Анна Ильинична горько вздохнула, с трудом оторвала взгляд от стены, перевела на Лену:

— Поэтому вот что я тебе скажу, девонька! Время твое счастливое, и дурью не майся. Ну, почудит-почудит мужик да и одумается. На работе неприятности — тьфу! Нервы серьезно мотать оснований нет. Дети, конечно, присмотра требуют, но на то они и дети.

Лена ругала себя за привычку переносить события чужой жизни на собственную. По телевизору показали женщину, которая миллион выиграла. «А что бы я на миллион купила?» — мечтала Лена. Сосед Валера жену побил, она среди зимы в темных очках ходит, синяки закрывает. «А если бы Володя на меня руку поднял?» Ужас! Наверное, умерла бы.

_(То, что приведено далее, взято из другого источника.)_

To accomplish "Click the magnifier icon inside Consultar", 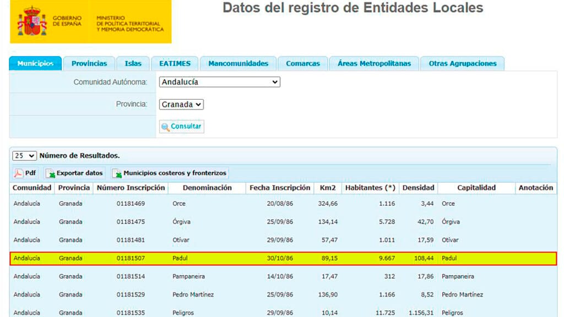I will [x=166, y=126].
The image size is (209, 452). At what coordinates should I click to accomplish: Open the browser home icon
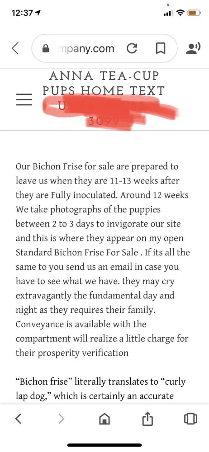104,419
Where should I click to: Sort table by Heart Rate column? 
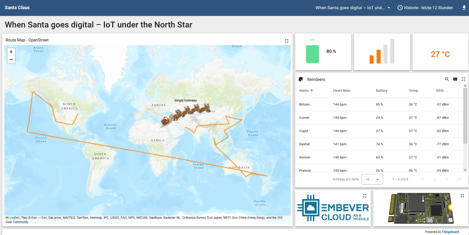pos(342,91)
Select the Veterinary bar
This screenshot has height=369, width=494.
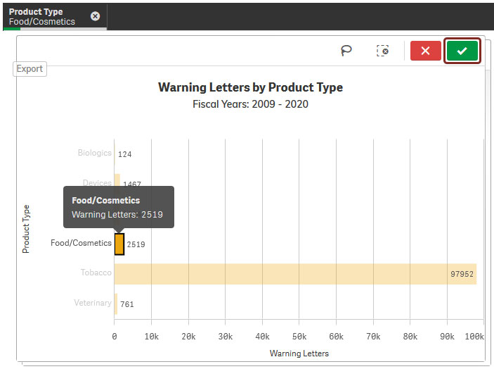(x=116, y=304)
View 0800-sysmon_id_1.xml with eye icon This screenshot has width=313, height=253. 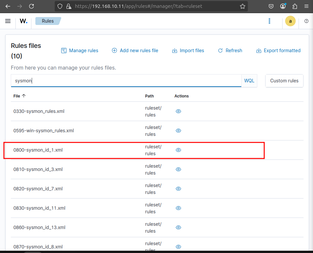coord(178,150)
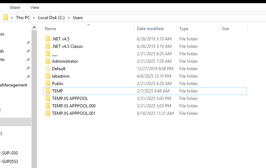Click the address bar folder icon
The width and height of the screenshot is (266, 168).
click(6, 17)
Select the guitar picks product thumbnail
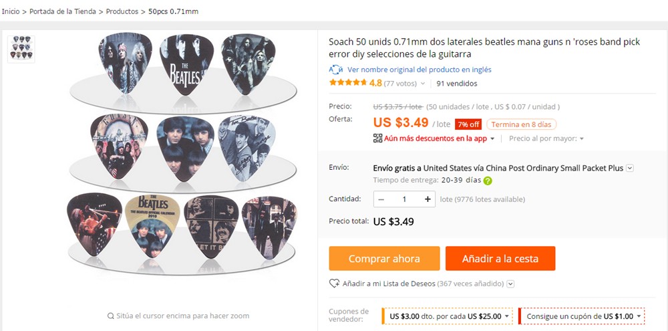The height and width of the screenshot is (331, 668). coord(21,47)
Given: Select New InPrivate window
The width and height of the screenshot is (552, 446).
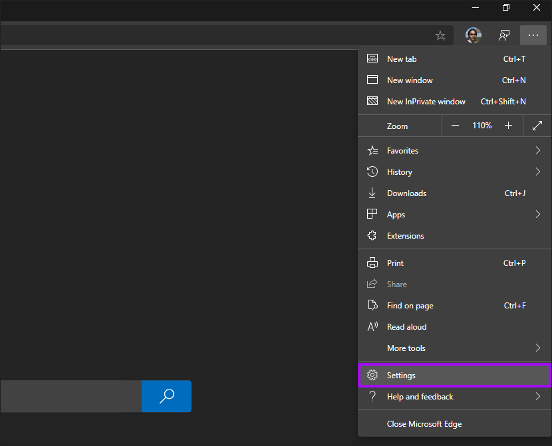Looking at the screenshot, I should [426, 102].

И то, что рассказала Анна Ильинична, Лена приняла близко к сердцу, испугалась за Володю. Каждые десять минут бегала звонить мужу на работу. Но его не могли позвать к телефону: то на совещании, то на другой территории, то в котельной…

Володя, когда ему сказали, что пять раз звонила жена, а сейчас трубка лежит, потому что Лена сказала: не кладите, я подожду, — помчался в кабинет пулей. Что-то случилось!

Во-первых, дети — вечная тревога! Петька особенно, мина замедленного действия. Во-вторых, родители — пожилые, не ровен час…

В-третьих, они связались с подсудным делом, криминалом.

Но Лена запыхавшегося и взволнованного Володю, когда он схватил трубку и ответил, спросила:

— У тебя голова не болит?

— Нет! Почему она должна болеть? Что произошло?

— Володя! — паническим голосом умоляла Лена. — Я тебя очень-очень прошу: сходи в медпункт, померяй давление.

Полчаса назад Володя обсуждал давление пара в котельной, поэтому переспросил:

— При чем здесь медпункт?

— Давление — это крайне важно! Если запустить, может быть инсульт!

— У кого? Ничего не понимаю! Ленка! Ты откуда звонишь?

— Из архива. Володя, я вот еще думаю: вдруг Петеньку в армию заберут? И на подводной лодке он будет служить?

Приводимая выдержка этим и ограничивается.